Climate change disproportionately increases herbivore over plant or parasitoid biomass

All living organisms are linked through trophic relationships with resources and consumers, the balance of which determines overall ecosystem stability and functioning. Ecological research has identified a multitude of mechanisms that contribute to this balance, but ecologists are now challenged with predicting responses to global environmental changes. Despite a wealth of studies highlighting likely outcomes for specific mechanisms and subsets of a system (e.g., plants, plant-herbivore or predator-prey interactions), studies comparing overall effects of changes at multiple trophic levels are rare. We used a combination of experiments in a grassland system to test how biomass at the plant, herbivore and natural enemy (parasitoid) levels responds to the interactive effects of two key global change drivers: warming and nitrogen deposition. We found that higher temperatures and elevated nitrogen generated a multitrophic community that was increasingly dominated by herbivores. Moreover, we found synergistic effects of the drivers on biomass, which differed across trophic levels. Both absolute and relative biomass of herbivores increased disproportionately to that of plants and, in particular, parasitoids, which did not show any significant response to the treatments.
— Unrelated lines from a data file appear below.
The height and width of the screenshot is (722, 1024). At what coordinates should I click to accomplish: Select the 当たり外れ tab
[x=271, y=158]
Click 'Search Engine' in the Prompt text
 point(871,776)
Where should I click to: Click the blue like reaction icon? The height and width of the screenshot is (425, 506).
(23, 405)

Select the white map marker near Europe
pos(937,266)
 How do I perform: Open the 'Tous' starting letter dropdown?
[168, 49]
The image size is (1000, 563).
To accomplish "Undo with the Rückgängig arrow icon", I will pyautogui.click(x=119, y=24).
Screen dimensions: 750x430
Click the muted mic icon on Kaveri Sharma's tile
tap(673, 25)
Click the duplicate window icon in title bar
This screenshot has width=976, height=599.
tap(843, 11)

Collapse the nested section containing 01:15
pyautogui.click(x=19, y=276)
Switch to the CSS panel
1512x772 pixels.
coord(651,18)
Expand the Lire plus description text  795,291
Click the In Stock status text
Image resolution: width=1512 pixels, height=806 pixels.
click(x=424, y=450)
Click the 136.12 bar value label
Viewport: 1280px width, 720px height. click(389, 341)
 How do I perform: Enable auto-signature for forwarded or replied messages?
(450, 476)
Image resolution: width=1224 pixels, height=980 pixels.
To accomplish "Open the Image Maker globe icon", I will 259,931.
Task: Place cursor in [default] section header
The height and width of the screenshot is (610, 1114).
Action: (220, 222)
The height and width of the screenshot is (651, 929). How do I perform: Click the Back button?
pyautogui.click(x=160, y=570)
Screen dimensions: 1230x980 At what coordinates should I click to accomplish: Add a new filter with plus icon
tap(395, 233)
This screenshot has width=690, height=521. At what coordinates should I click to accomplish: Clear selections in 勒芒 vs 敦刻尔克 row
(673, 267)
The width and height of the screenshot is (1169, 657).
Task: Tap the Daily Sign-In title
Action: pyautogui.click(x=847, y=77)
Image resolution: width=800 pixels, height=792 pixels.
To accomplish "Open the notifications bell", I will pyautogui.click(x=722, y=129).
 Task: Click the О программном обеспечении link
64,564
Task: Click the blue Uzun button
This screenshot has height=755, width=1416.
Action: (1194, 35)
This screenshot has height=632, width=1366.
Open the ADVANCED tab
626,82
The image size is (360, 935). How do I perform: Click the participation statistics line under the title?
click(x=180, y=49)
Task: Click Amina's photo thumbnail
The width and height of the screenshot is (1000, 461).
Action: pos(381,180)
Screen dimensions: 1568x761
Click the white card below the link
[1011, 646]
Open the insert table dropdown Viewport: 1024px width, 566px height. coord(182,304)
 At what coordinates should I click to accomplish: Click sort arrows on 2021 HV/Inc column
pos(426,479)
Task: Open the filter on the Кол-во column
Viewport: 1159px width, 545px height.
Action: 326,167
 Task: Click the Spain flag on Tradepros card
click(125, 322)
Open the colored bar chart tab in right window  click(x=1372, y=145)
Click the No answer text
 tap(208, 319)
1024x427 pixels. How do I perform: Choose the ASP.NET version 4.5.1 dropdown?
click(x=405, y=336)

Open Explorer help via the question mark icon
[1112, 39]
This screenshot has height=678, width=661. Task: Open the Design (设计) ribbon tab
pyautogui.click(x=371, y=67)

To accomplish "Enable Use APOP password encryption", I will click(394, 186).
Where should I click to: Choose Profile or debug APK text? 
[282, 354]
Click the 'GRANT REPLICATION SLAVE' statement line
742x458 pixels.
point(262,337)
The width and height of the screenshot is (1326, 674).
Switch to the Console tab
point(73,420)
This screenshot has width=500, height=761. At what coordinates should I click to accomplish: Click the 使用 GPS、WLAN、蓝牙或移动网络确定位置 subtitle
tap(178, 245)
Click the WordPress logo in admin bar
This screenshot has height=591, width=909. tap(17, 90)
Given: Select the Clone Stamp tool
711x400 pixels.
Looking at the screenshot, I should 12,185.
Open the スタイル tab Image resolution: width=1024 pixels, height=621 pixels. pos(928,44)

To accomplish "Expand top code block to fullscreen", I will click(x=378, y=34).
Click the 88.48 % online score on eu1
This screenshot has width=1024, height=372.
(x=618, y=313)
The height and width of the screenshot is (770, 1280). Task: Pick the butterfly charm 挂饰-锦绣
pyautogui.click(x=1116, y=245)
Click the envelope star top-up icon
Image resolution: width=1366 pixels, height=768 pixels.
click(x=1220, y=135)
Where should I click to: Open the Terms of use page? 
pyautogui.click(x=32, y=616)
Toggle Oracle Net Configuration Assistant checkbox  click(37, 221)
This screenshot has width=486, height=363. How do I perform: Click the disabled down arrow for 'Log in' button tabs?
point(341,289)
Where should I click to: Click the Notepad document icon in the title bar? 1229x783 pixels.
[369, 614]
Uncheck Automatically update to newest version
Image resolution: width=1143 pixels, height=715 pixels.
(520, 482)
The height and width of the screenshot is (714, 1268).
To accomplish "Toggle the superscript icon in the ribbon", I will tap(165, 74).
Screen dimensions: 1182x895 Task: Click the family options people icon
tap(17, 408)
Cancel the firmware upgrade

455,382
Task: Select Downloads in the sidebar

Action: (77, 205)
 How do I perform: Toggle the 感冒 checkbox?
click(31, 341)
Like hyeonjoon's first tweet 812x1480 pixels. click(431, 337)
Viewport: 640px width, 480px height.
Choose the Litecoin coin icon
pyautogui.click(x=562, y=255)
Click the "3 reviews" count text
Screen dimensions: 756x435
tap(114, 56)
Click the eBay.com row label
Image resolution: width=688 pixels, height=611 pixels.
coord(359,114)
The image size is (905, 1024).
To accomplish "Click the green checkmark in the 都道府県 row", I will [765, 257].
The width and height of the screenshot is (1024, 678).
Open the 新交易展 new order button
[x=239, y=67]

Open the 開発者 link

Reduced parasitism rates mirrored the profound biomass changes in the system. These findings carry important implications for the response of biota to environmental changes; reduced top-down regulation is likely to coincide with an increase in herbivory, which in turn is likely to cascade to other fundamental ecosystem processes. Our findings also provide multitrophic data to support the general concern of increasing herbivore pest outbreaks in a warmer world.